▶ _Passage shown_
= Michele Rucci =

Michele Rucci is an Italian born neuroscientist and biomedical engineer who studies visual perception. He is a Professor of Brain and Cognitive Sciences and member of the Center for Visual Science at the University of Rochester.

==Biography==
Rucci received Laurea (MA) and Ph.D. degrees in biomedical engineering from the University of Florence and the Sant'Anna School of Advanced Studies in Pisa, respectively. He trained as a Postdoctoral Fellow at The Neurosciences Institute in San Diego. He was then Professor of Psychological and Brain Sciences at Boston University.

He is primarily known for his work on active perception in humans and machines, particularly for his research on eye movements and for developing robotic systems controlled by computational models of neural pathways in the brain.

▶ _Exercise brief_
Could you continue the biography of Michele Rucci above, starting after its last sentence?

▶ _Records supplied_
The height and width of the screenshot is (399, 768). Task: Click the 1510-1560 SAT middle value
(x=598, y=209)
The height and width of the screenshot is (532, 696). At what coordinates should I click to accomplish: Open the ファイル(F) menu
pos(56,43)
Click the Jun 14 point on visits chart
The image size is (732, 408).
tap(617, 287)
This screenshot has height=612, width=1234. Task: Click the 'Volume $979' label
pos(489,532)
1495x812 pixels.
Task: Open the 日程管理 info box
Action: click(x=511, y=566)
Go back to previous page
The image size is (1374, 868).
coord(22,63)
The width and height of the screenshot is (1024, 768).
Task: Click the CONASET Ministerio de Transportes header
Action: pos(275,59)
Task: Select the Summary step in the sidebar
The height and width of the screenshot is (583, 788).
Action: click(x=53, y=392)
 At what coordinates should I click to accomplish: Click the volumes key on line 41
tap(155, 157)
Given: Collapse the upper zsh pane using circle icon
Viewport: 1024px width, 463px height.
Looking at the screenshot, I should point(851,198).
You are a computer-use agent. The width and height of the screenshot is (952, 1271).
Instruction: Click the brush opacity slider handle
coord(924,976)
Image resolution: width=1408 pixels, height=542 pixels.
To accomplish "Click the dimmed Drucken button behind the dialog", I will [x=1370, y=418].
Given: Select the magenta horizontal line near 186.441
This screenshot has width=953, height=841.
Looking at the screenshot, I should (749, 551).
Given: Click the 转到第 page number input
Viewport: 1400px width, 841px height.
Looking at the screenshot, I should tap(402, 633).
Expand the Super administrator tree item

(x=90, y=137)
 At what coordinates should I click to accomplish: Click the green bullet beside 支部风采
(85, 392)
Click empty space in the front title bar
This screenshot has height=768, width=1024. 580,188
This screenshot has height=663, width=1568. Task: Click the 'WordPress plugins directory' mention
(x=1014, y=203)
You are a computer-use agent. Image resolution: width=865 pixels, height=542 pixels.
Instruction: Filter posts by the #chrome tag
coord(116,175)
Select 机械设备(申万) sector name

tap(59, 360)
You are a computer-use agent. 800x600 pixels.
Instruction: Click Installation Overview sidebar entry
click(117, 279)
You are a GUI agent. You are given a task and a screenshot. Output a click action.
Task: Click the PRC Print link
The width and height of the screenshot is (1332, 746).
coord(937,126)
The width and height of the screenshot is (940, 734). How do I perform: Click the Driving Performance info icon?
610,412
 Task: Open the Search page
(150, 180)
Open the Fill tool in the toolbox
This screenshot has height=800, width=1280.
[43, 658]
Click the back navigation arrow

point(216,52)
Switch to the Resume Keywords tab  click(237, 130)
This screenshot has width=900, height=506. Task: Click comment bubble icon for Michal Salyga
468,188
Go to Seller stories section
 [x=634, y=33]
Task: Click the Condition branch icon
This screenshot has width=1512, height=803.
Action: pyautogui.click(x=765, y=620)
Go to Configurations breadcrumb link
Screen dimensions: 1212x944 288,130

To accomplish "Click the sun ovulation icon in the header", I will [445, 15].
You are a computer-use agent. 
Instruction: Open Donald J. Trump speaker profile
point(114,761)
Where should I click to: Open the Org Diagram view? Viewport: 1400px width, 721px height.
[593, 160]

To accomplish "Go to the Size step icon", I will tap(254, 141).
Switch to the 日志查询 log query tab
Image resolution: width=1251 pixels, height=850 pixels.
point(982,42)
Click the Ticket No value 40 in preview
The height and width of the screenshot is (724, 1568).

▶ _Exercise output_
==Selected works==
- Rucci M, Victor JD (2015). "The unsteady eye: an information processing stage, not a bug"
- Poletti M, Listorti C, Rucci M (2013). "Microsaccades compensate for non-uniform foveal vision"
- Kuang X, Gibson M, Shi BE, Rucci M. (2012) Active vision during coordinated head/eye movements in a humanoid robot. IEEE Transactions on Robotics, 99:1-8.
- Kuang X, Poletti M, Victor JD, Rucci M (2012). "Temporal encoding of spatial information during active visual fixation"
- Ko HK, Poletti M, Rucci M (2010). "Microsaccades precisely relocate gaze in a high visual acuity task"
- Rucci M, Iovin R, Poletti M, Santini F (2007). "Miniature eye movements enhance fine spatial detail"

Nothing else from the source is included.